Click-and-Collect läuft hier schon seit Jahren

Dabei steht die Stadt in Sachen Einzelhandel gar nicht so schlecht da. Zum einen ist sie Ballungsraum und damit sowieso besser dran als kleine, unbelebte Städte. Zum anderen gibt es in L.-E. seit gut vier Jahren den Online-Marktplatz „MyLE“, den der BDS betreibt. Mittlerweile verzeichnet die Website etwa 1000 Nutzer pro Tag. Mehr als 100 Unternehmen, 30 Vereine, 150 Gastronomen und 26 Hotels aus Leinfelden-Echterdingen stellen sich dort vor. Kunden können sich so über deren Angebote informieren und Produkte bestellen, die sie dann im Laden abholen. „Früher musste man noch erklären, was Click-and-Collect ist, seit Corona weiß das jeder“, sagt Marion Mohr, die sich beim BDS um die Website kümmert.

Mit „MyLE“ war der örtliche Einzelhandel so gesehen bestens auf die Pandemie vorbereitet. „Wir hatten das Glück, dass dieses Angebot schon vorher etabliert war“, sagt Mohr. Um als Händler den Umgang mit dem Internet kennenzulernen, sei die Plattform bestens geeignet, sagt Ralf Schröder. „Aber wir dürfen nicht zu viele Erwartungen schüren, man verkauft darüber nicht viel.“ Mit dem Verkauf von Brillen komme er im Netz sowieso nicht weit. Da gebe es weitaus etabliertere Anbieter, die die gleichen Modelle verkaufen. Petra Lorenz dagegen, die ein Elektrofachgeschäft in Musberg hat, hat über „MyLE“ auch schon eine Bestellung aus Hamburg bekommen. Sie hatte einen orangefarbenen Wasserkocher verkauft – offenbar eine Rarität im Netz. „Man muss einfach auch online den Service bieten, der den Fachhandel ausmacht“, sagt Marion Mohr, „man kann für den Kunden zum Beispiel Pakete bündeln, die er so bei Amazon nicht bekommt“.

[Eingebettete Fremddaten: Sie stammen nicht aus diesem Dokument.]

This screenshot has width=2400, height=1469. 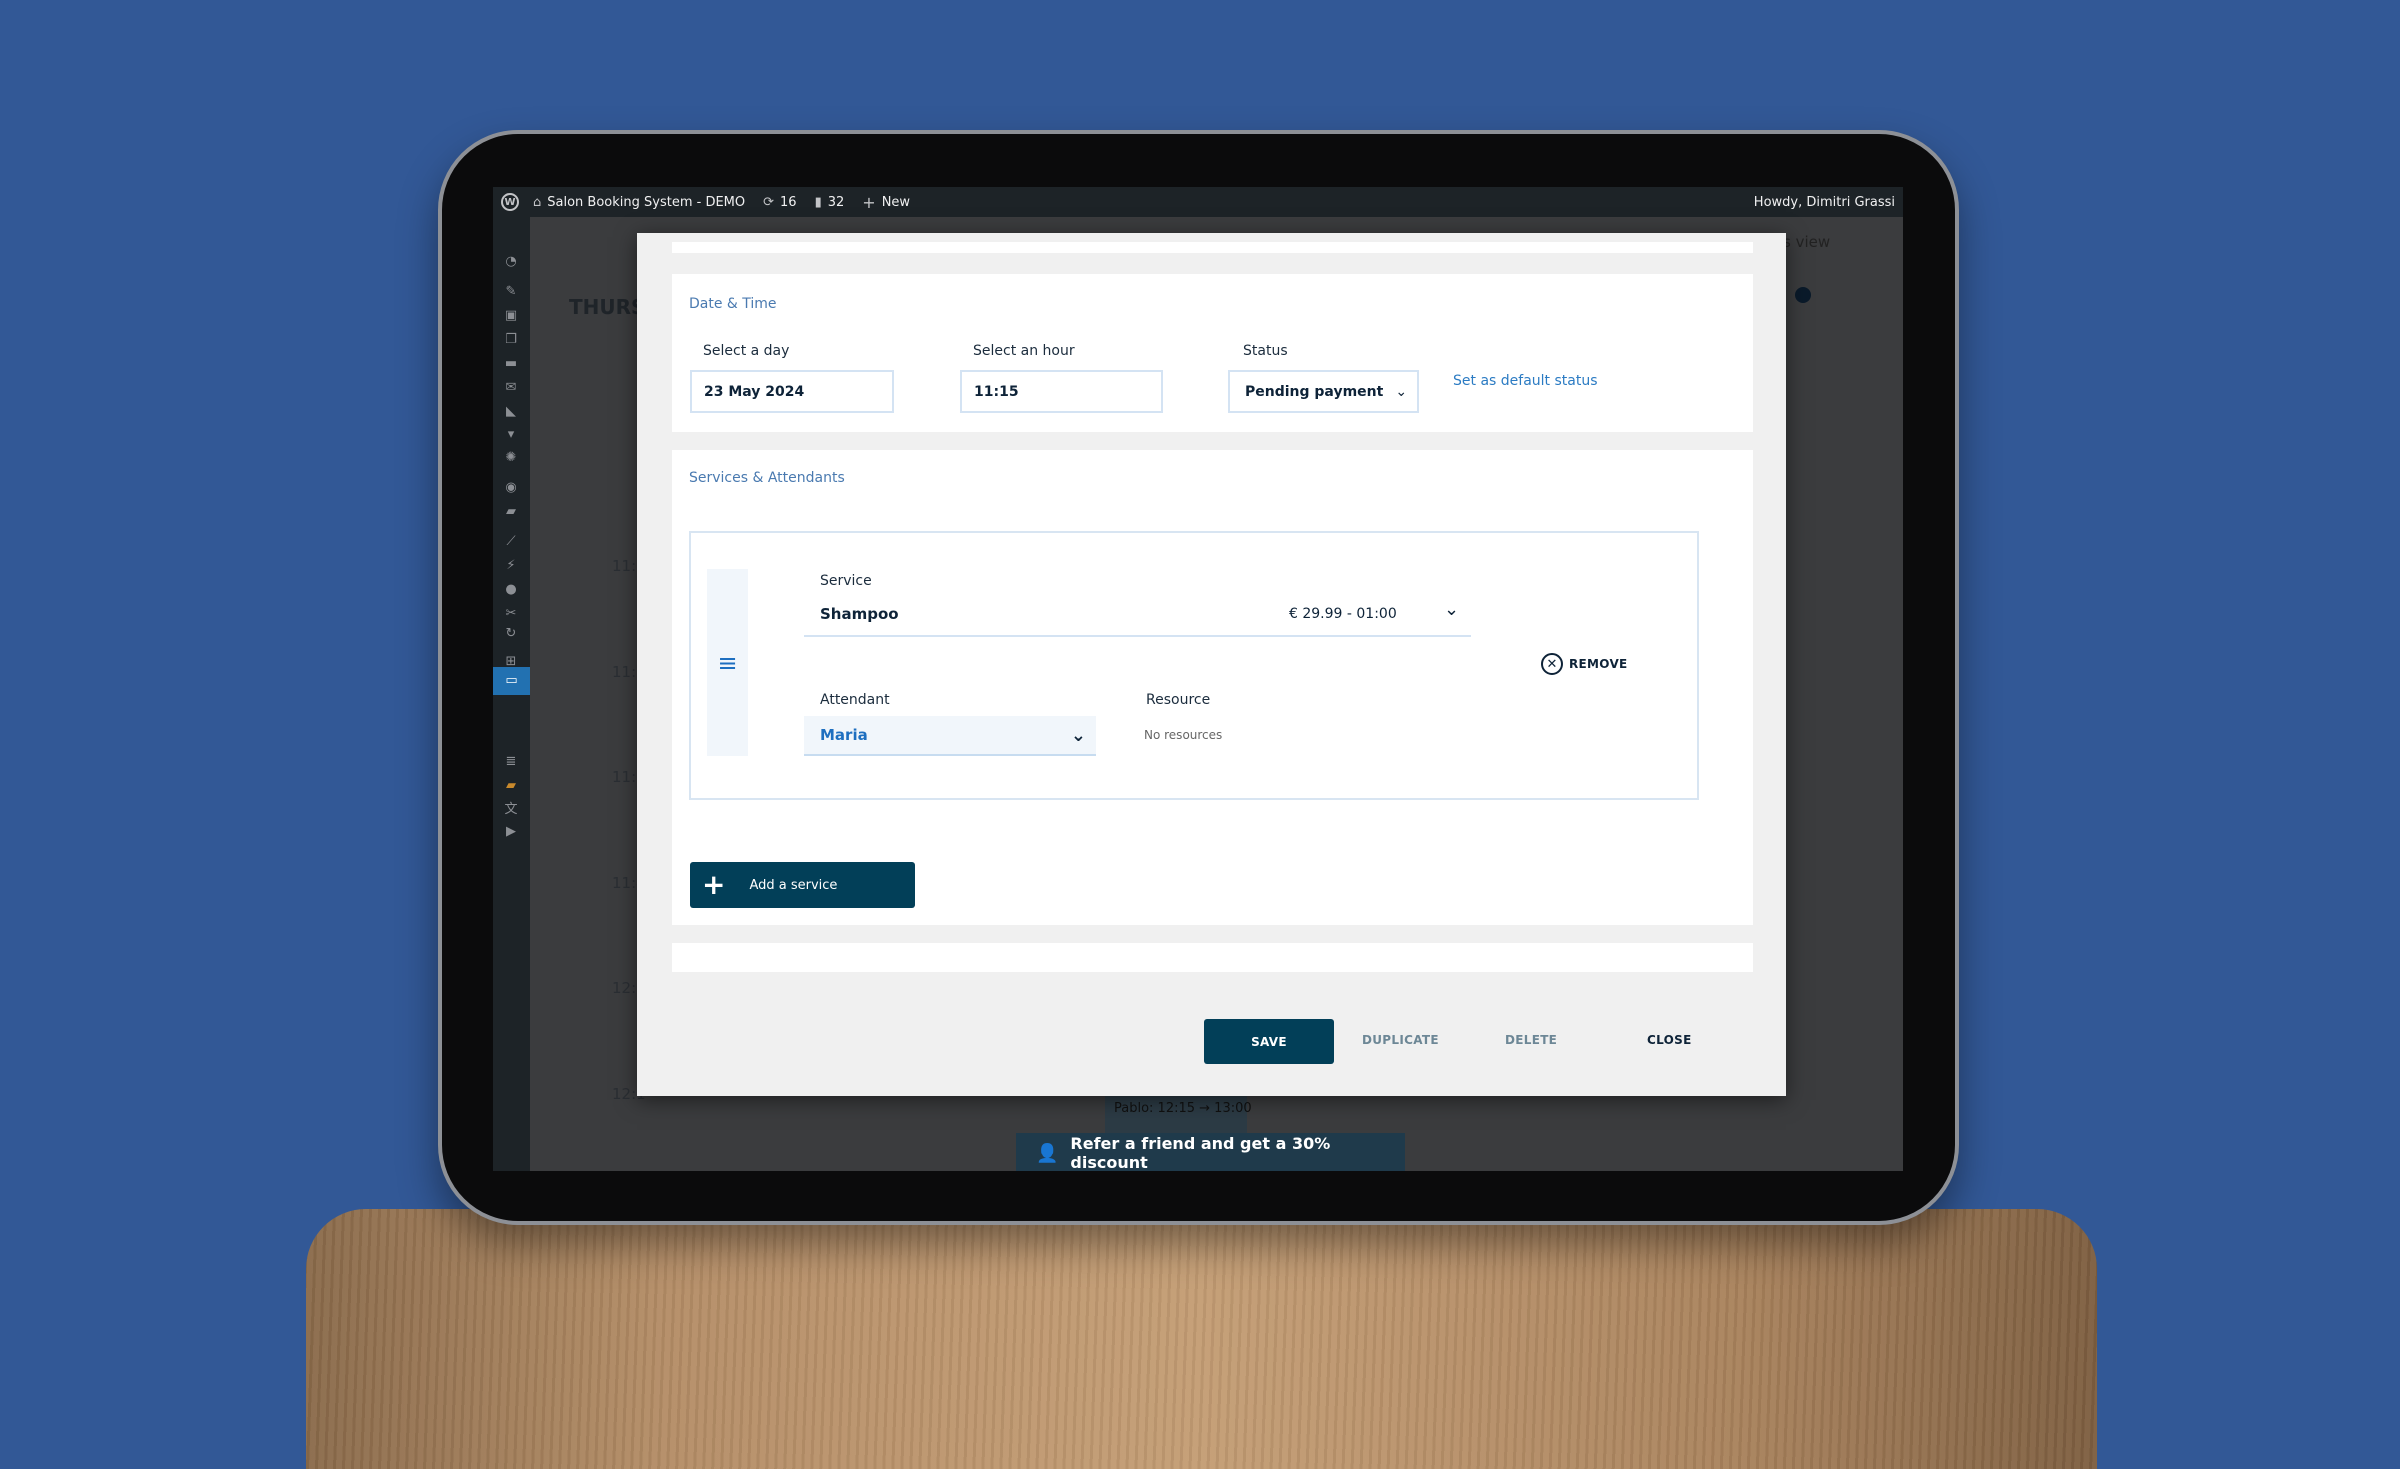 What do you see at coordinates (1806, 242) in the screenshot?
I see `view-link: s view` at bounding box center [1806, 242].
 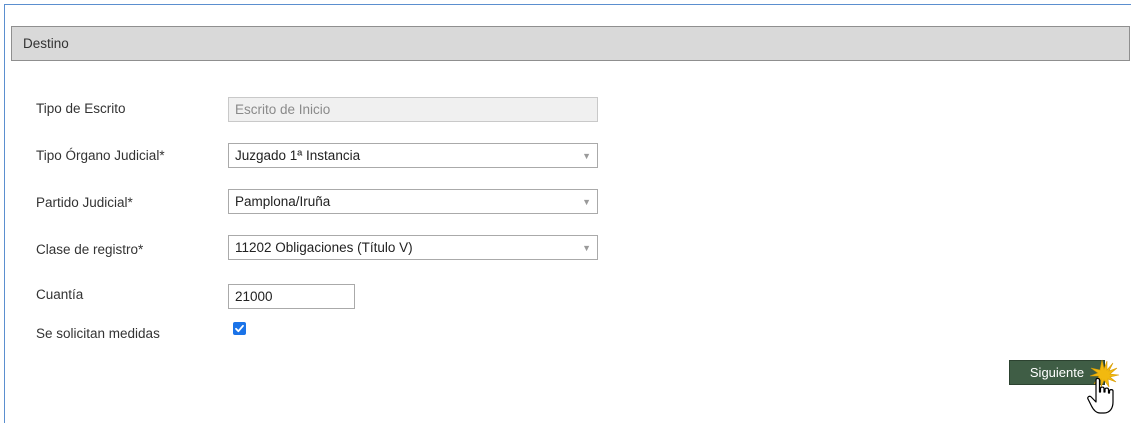 I want to click on partido-judicial-value: Pamplona/Iruña, so click(x=283, y=202).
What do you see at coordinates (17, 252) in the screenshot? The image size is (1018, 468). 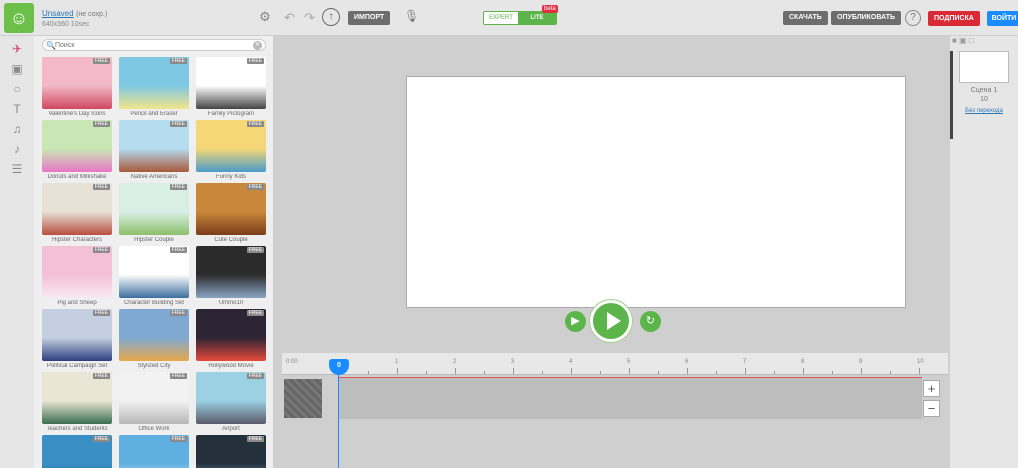 I see `tool-rail: ✈ ▣ ○ T ♫ ♪ ☰` at bounding box center [17, 252].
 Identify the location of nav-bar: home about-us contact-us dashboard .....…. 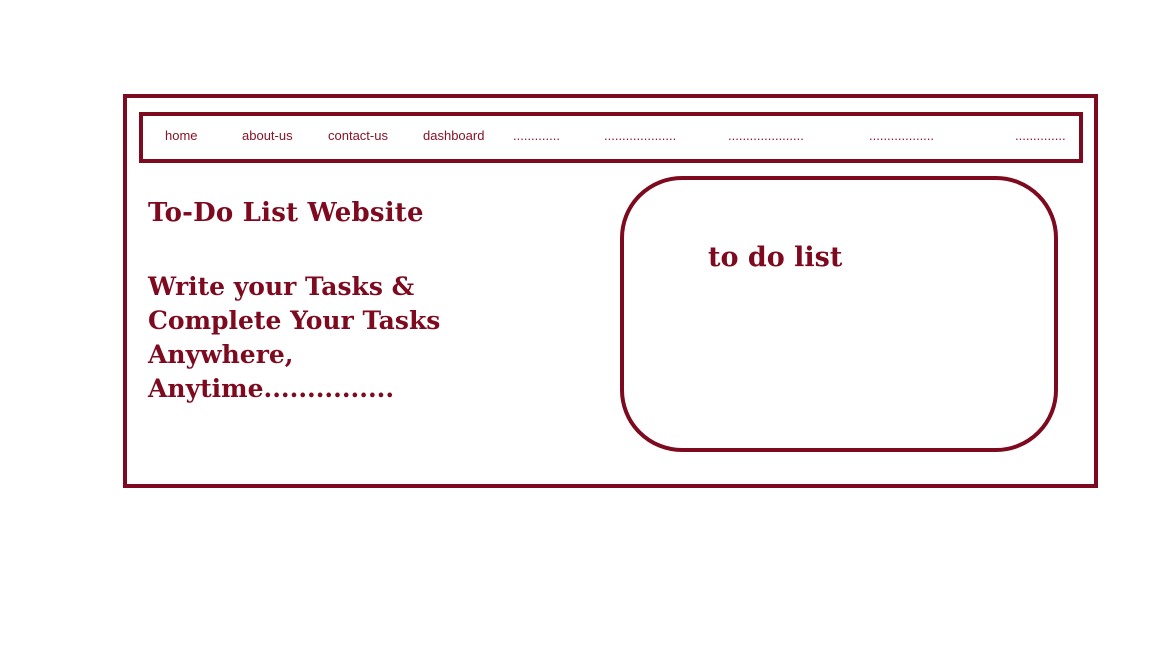
(611, 138).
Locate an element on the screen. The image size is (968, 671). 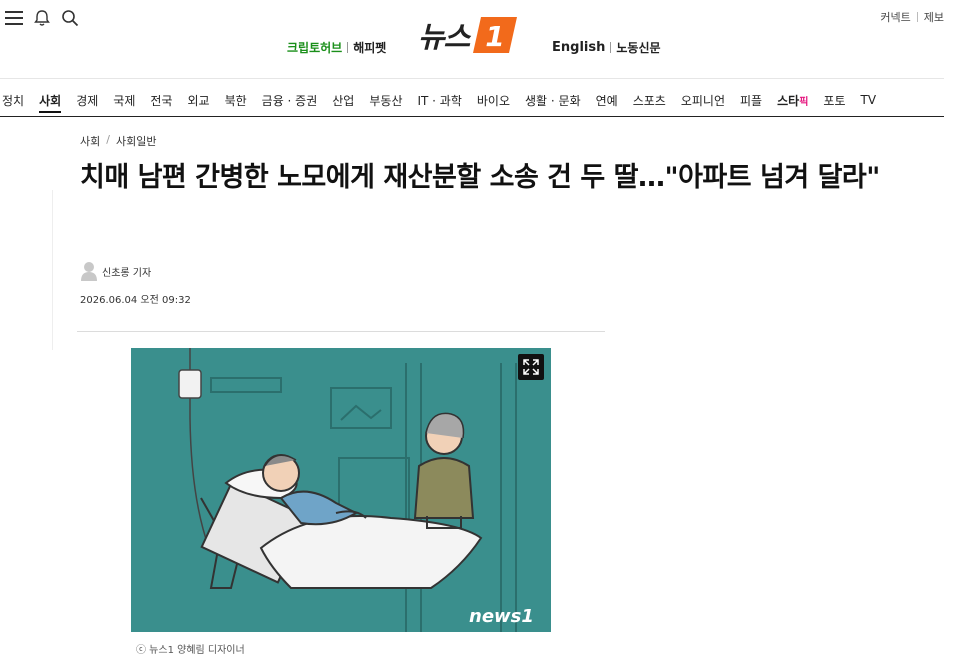
header-utility-icons is located at coordinates (42, 18).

Mit dem Internet konkurrieren kann und will man nicht

Dass der Einzelhandel im Internet nicht mit den Großen wie Amazon konkurrieren kann, ist den Unternehmern klar. Das wollen sie auch gar nicht. „Ich will nichts im Internet verkaufen. Ich will, dass die Leute zu mir kommen, ich will ihnen meine Qualität und Manpower anbieten“, sagt Winfried Mettler, Vorstand des BDS. Ralf Schröder ergänzt: „Die Frage ist doch, was gefällt den Menschen am Onlineshopping. Das sind andere Dinge als die, die ihnen gefallen, wenn sie in die Innenstadt gehen – dort freuen sie sich, Menschen zu begegnen und einen Kaffee trinken zu gehen, und das müssen wir unbedingt erhalten.“ Deshalb appelliert der Geschäftsführer an die Grünen-Politiker, die Innenstädte so zu gestalten, dass sich Kunden dort gerne aufhalten. Außerdem sollen junge Menschen mehr dazu ermutigt werden, in die Selbstständigkeit zu gehen. Denn trotz aller Schwierigkeiten: „Ich bin sehr, sehr gerne selbstständig“, sagt Schröder.